▶ **Task instructions**
Swap "Click" for "Select" in the material, starting with the line that contains "Click the top-right toolbar action icon" and going on through the end, and give back only those lines, otherwise unchanged and without the pictures.

▶ **Record set**
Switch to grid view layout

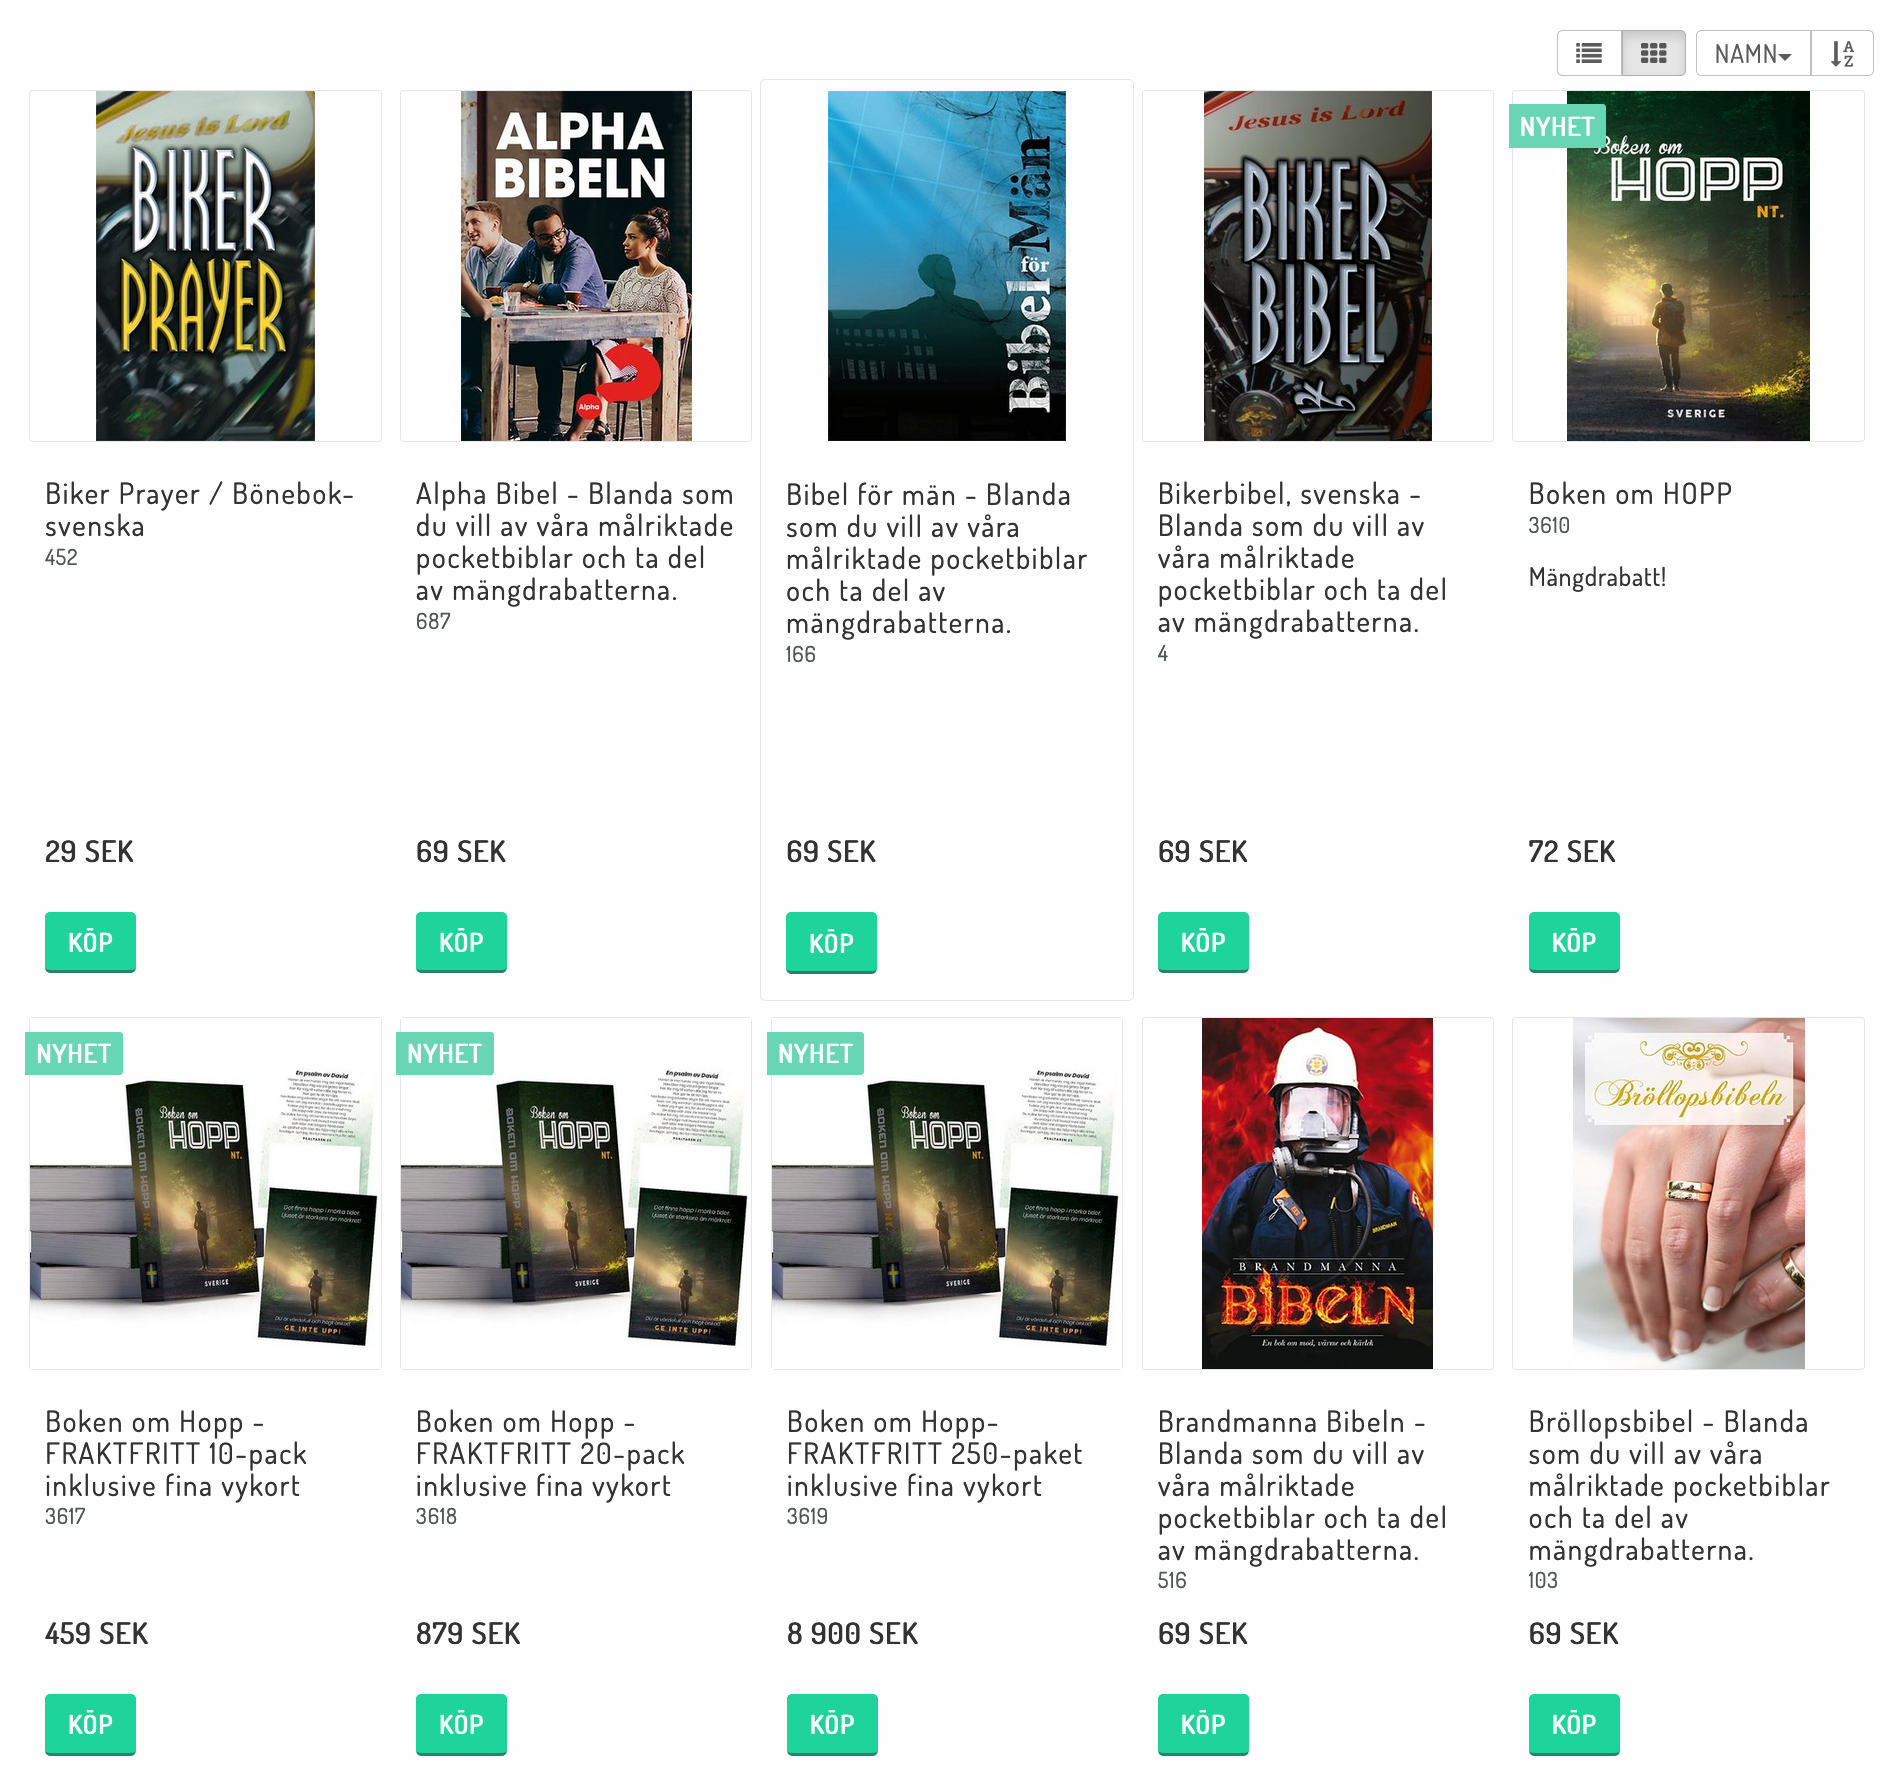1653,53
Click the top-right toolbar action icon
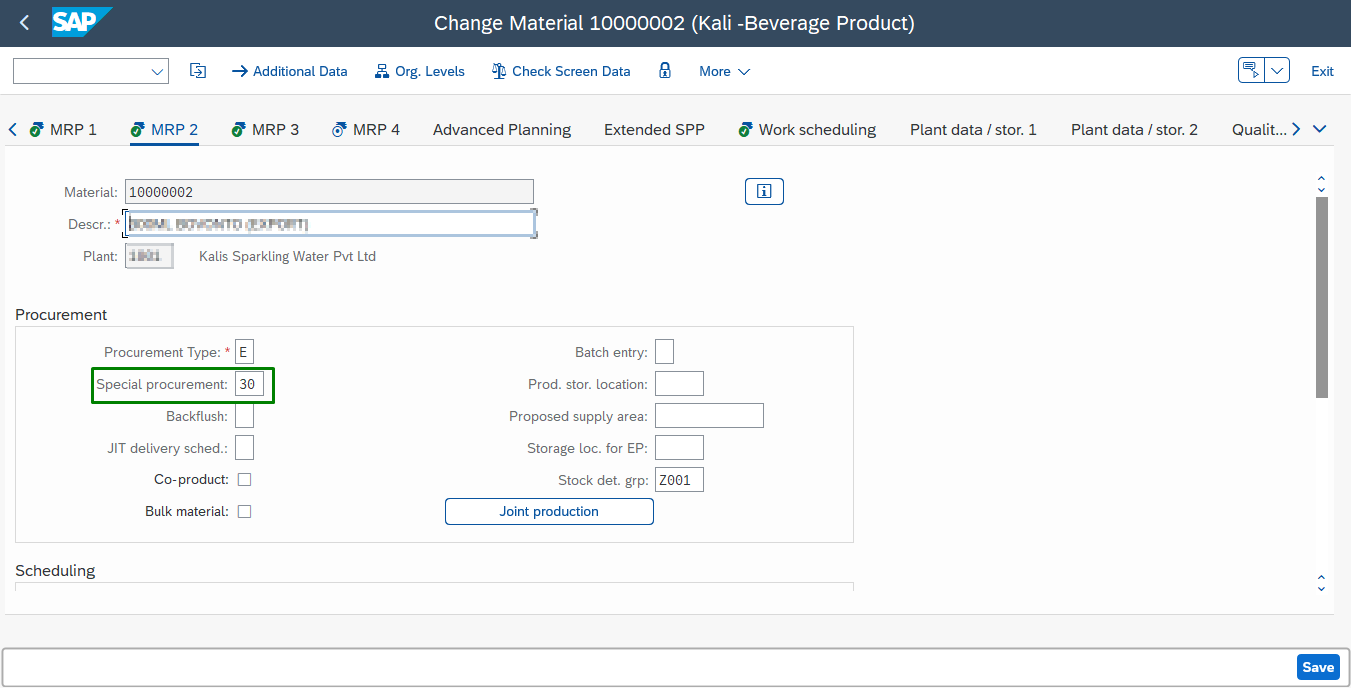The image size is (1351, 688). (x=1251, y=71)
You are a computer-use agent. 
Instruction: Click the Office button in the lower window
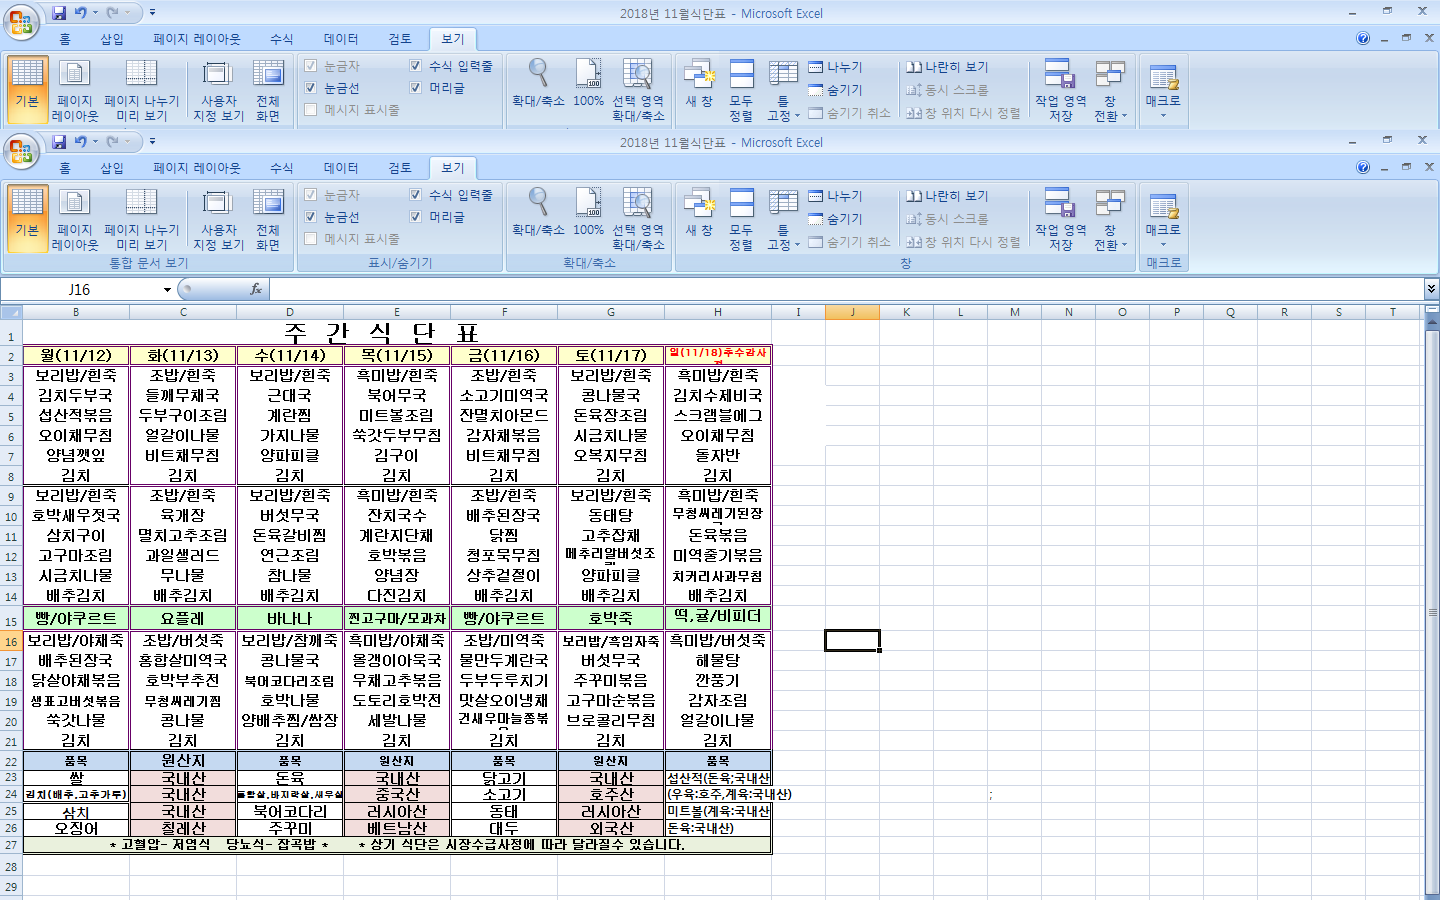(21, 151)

▶ **Exercise result**
Select the top-right toolbar action icon
The image size is (1351, 688). (x=1251, y=71)
You are a computer-use agent. 
Instruction: Select the Office button in the lower window
(21, 151)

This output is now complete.